TEMPO.CO, Jakarta - Puluhan ekor hiu ditemukan mati mengenaskan di kawasan konservasi perairan Raja Ampat, Papua Barat. Tim patroli gabungan menyita barang bukti berupa puluhan sirip dan bangkai hiu yang diperkirakan bernilai Rp 1,5 miliar.
Sebanyak 33 nelayan yang membantai hiu-hiu tersebut sempat ditangkap oleh tim patroli gabungan. Namun, sayangnya para nelayan yang kerap melakukan penangkapan ikan secara ilegal di wilayah konservasi perairan Raja Ampat itu melarikan diri.
"Penangkapan ikan secara ilegal di kawasan konservasi hiu Raja Ampat merupakan kejadian yang sangat kami sesalkan," kata Direktur Eksekutif Conservation International Indonesia, Ketut Sarjana Putra, dalam siaran pers yang diterima Tempo, Senin, 7 Mei 2012.
Menurut Ketut, tindakan ilegal para nelayan dapat merusak proses peremajaan hiu di kawasan konservasi. Pembantaian puluhan hiu juga merugikan masyarakat lokal karena mengurangi ketersediaan ikan hiu yang bernilai ekonomi tinggi bagi mereka.
Pembantaian puluhan hiu spesies whitetip shark ini diketahui pada hari Senin, 30 April 2012 saat tim patroli gabungan memergoki aktivitas ilegal kapal penangkap ikan di sekitar Pulau Sayang dan Pulau Piai yang ada di dalam Kawasan Konservasi Perairan Waigeo Barat, Kabupaten Raja Ampat.
Berdasarkan adat, kawasan ini dimiliki secara turun-temurun oleh suku Kawe. Sejak empat tahun lalu secara adat suku Kawe telah menyatakan area seluas 155 ribu hektare di Wayag dan Sayang tertutup untuk kegiatan penangkapan ikan.
Kawasan tertutup ini dipantau secara rutin selama 24 jam secara bergantian oleh anggota masyarakat adat Kawe.
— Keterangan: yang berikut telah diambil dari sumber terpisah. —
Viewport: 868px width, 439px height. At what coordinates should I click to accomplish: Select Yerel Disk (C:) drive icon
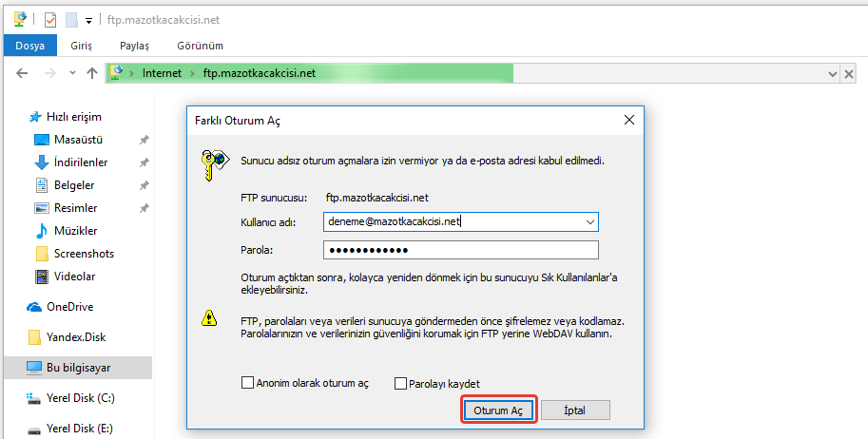tap(34, 398)
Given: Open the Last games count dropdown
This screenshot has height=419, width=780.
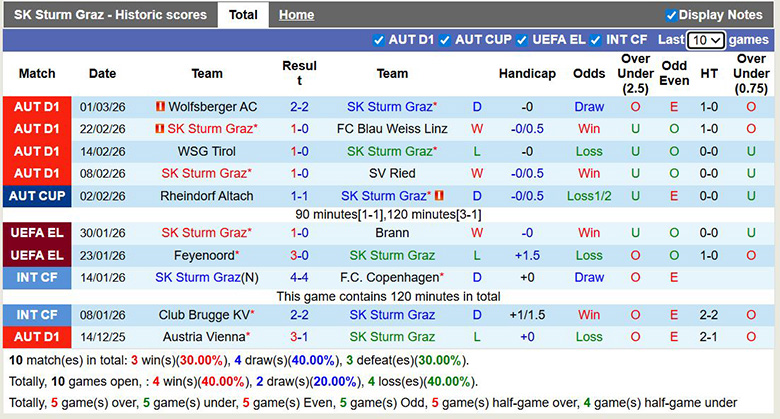Looking at the screenshot, I should pyautogui.click(x=706, y=40).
Penutupan dilakukan untuk membangun bank ikan bagi perairan sekitar yang merupakan sumber mata pencarian masyarakat untuk menangkap ikan.
Tokoh adat dan masyarakat Raja Ampat, Hengky Gaman, mengecam kejadian ini dan meminta pemerintah mengambil tindakan tegas. "Pemerintah harus memberikan hukuman berat kepada nelayan ilegal karena mereka telah mencuri di wilayah yang selama ini kami lindungi," ujar dia.